Now, o now, I needs must part

  1. Christian DP
    Christian DP
    Dowland didn't only compose instrumental lute music, but also lute songs for voice with lute accompaniment. I let my mandolin do the singing:
  2. Frithjof
    Frithjof
    I’m happy that your beautiful recording not sounds as sad as the lyrics (at least the German translation).
  3. Richard Carver
    Richard Carver
    This is a lovely tune, beautifully done. Coincidentally, I have just been looking at this same tune, but in its instrumental version, The Frog Galliard, which as the title suggests has a very different character - not at all melancholy. Not this week, though - I am disappearing for a while.
  4. Gelsenbury
    Gelsenbury
    It's meant to be sad, but I must say the paintings of lutes and video footage of trains in beautiful landscapes made me happy! I love train journeys, and a lute is one of the things I'm saving for my midlife crisis. Your sensitive playing is a suitably dreamy soundtrack.
  5. John W.
    John W.
    Nicely done, Christian. Question: what are there more of, people who can play instruments to an acceptable level or people who can sing to an acceptable level?

    Dennis - Don’t wait for the mid-life crises…act now and buy yourself a lute !
  6. Richard Carver
    Richard Carver
    I mentioned upthread that this same tune was used for the Frog Galliard - in fact, I think the galliard came first. It makes an interesting comparison. The two versions start similarly and then the galliard goes in a whole different direction.

    As a young man, Dowland worked for the English ambassador in Paris when negotiations were in progress for the marriage of Elizabeth I to the Duke of Anjou and Alençon. He was referred to as "the frog" and, amazingly, the negotiations came to nothing. It appears that it was poor Alençon who was referred to in the title.

  7. Jairo Ramos
    Jairo Ramos
    It is one of those stories in which one can only wonder: what if the princess had kissed the frog? the music of that period is so beautiful...and you, Richard, do honor to them...
  8. John Kelly
    John Kelly
    An interesting piece and very well played, Richard. I caught traces of Greensleeves (I think) around 1.05, and I have heard that it is attributed to Elizabeth's daddy, Henry VIII.
  9. Christian DP
    Christian DP
    In Germany, there is a shoe brand called Salamander. In their shoe shops, there are comic booklets for children, so the adults can test their shoes undisturbed by their children.The hero of these comic books is[ Lurchi He's the advertising comic character of the German Salamander shoe factories. He is a fire salamander. His adventures are told (in German) in small booklets titled Lurchis Abenteuer (Lurchi's adventures). They are targeted mainly at primary schoolers, written in calligraphic handwriting in simple rhyming couplets. And the stories have many pictures of Lurchi and his friends, e.g. Hopps the frog, clearly Lurchi's best buddy, ever curious, cheeky and adventurous.
    That's what came to my mind, when I watched Richard's video of the Frog Galliard. Childhood memories...
    Fine playing, Richard, by the way.
  10. Frithjof
    Frithjof
    Nice recording of the Frog Galliard, Richard.

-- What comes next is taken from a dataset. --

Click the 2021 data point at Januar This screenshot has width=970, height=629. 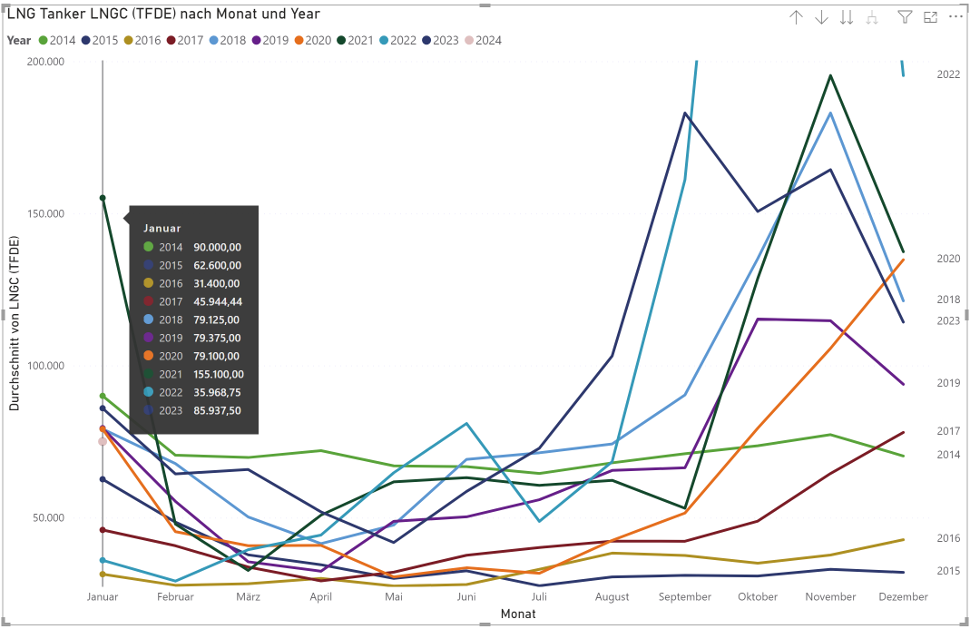point(102,198)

    Nice information found at Wikipedia:
    The galliard was a favourite dance of Queen Elizabeth I of England, and although it is a relatively vigorous dance, in 1589 when the Queen was aged in her mid-fifties, John Stanhope of the Privy Chamber reported, "the Queen is so well as I assure you, six or seven galliards in a morning, besides music and singing, is her ordinary exercise."
  11. Richard Carver
    Richard Carver
    Apologies for the tardy reply, but thank you all, Jairo, John, Christian, and Frithjof.

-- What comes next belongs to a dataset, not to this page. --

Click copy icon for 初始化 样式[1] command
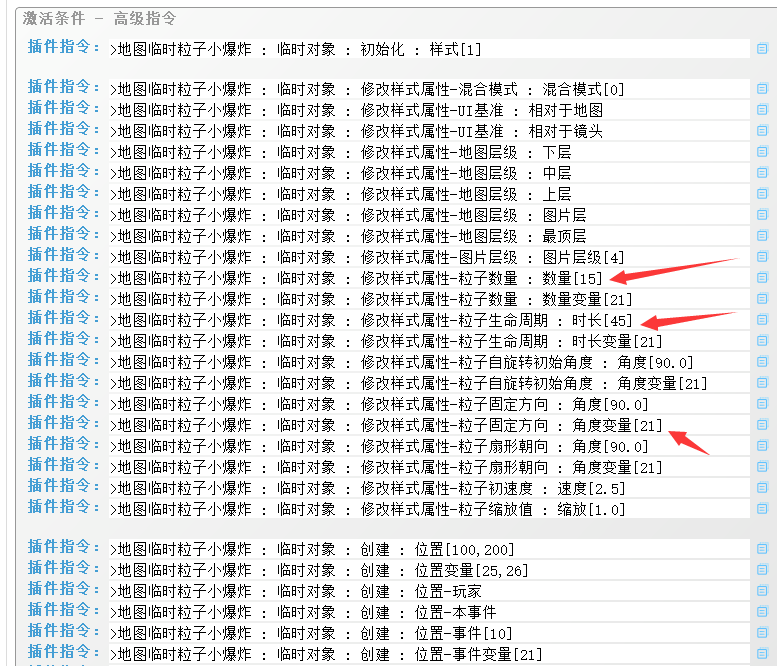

    Jairo, I love Renaissance music - very much my first love. Partly because so much of it is based on traditional tunes; partly because one has a liberty that is not always allowed with music from the classical period and later; and partly because the very best composers wrote a lot of material for fretted, plucked instruments.

    John, I see what you mean about Greensleeves - it's there in the first phrase of the variation after the triplets. I suppose Dowland must have had the tune in his head, although he never "did" a Greensleeves himself, I believe (unlike his contemporary Francis Cutting who did a great set of variations). And Wikipedia tells me that the tune didn't arrive in England until after Henry VIII's death, I'm afraid to say.

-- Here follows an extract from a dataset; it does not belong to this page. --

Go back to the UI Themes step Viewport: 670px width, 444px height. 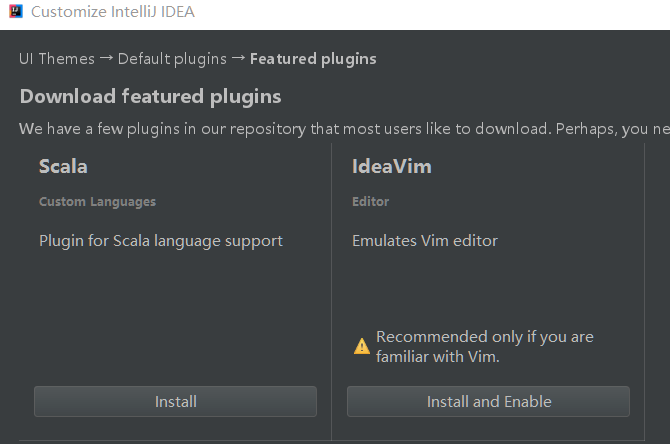(x=56, y=59)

    Christian, what is so interesting is that we all clearly think of frogs as rather endearing creatures, as in your comic books, but it is apparent from the old pictures that I use in the video that they were regarded mainly as a pest (hence calling a French person a frog was most definitely insulting).

    I am very pleased to hear that, Frithjof. It sounds much better than an hour in the gym.